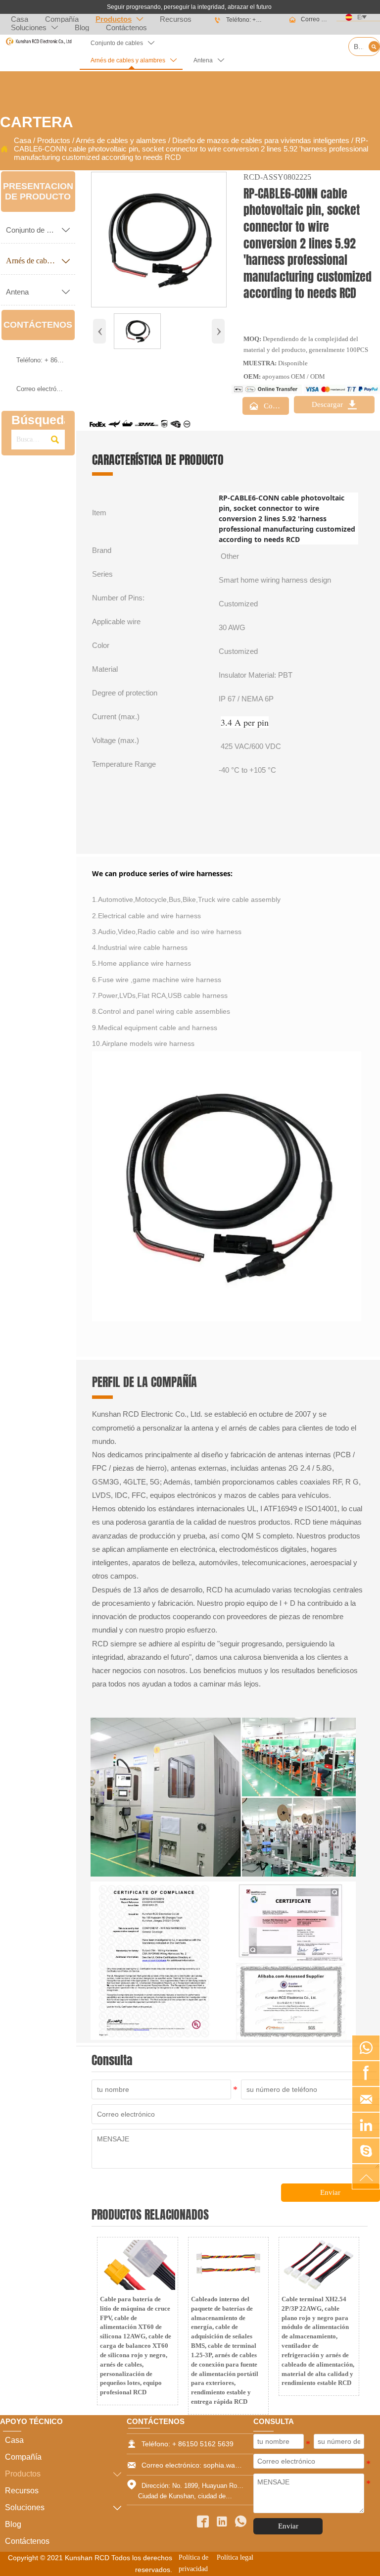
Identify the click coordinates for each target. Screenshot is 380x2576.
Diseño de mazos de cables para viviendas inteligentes (260, 140)
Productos (53, 140)
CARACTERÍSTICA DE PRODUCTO (158, 460)
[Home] (38, 41)
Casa (22, 140)
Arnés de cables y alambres (121, 140)
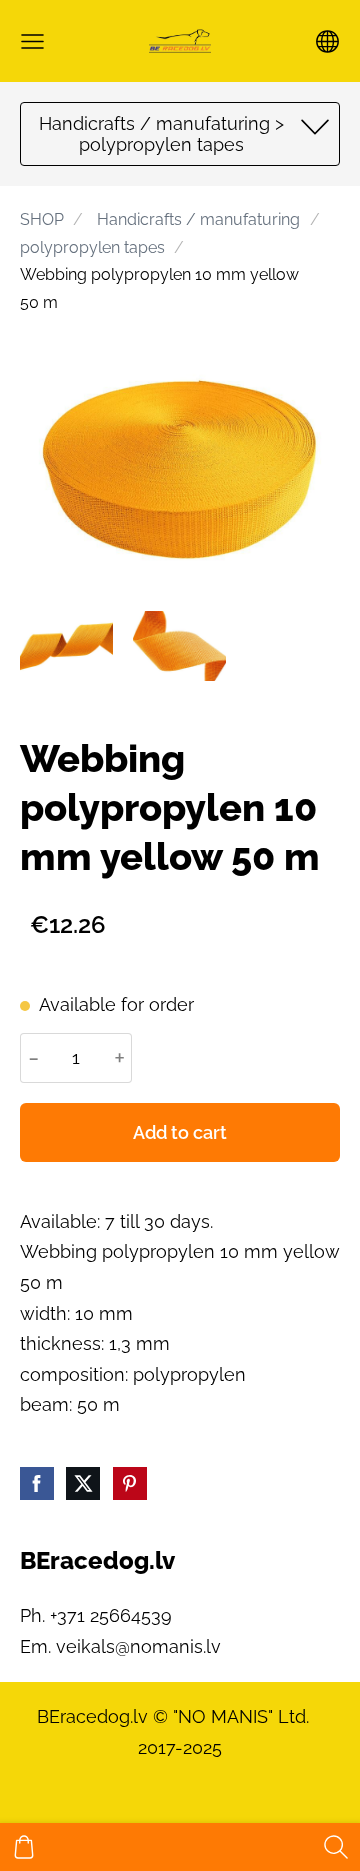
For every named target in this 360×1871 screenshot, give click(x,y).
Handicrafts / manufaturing (198, 219)
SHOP (42, 219)
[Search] (336, 1847)
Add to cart (180, 1132)
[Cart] (24, 1847)
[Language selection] (327, 41)
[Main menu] (32, 41)
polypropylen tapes (92, 247)
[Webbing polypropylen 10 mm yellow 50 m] (66, 646)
**********
• [EXERCISE]: Search the entries above for the string "target". Copy each line that holds it.

• [WORKED SOLUTION]:
Identify the click coordinates for each target. Screenshot is 380x2576.
For every named target in this 360×1871 screenshot, give click(x,y).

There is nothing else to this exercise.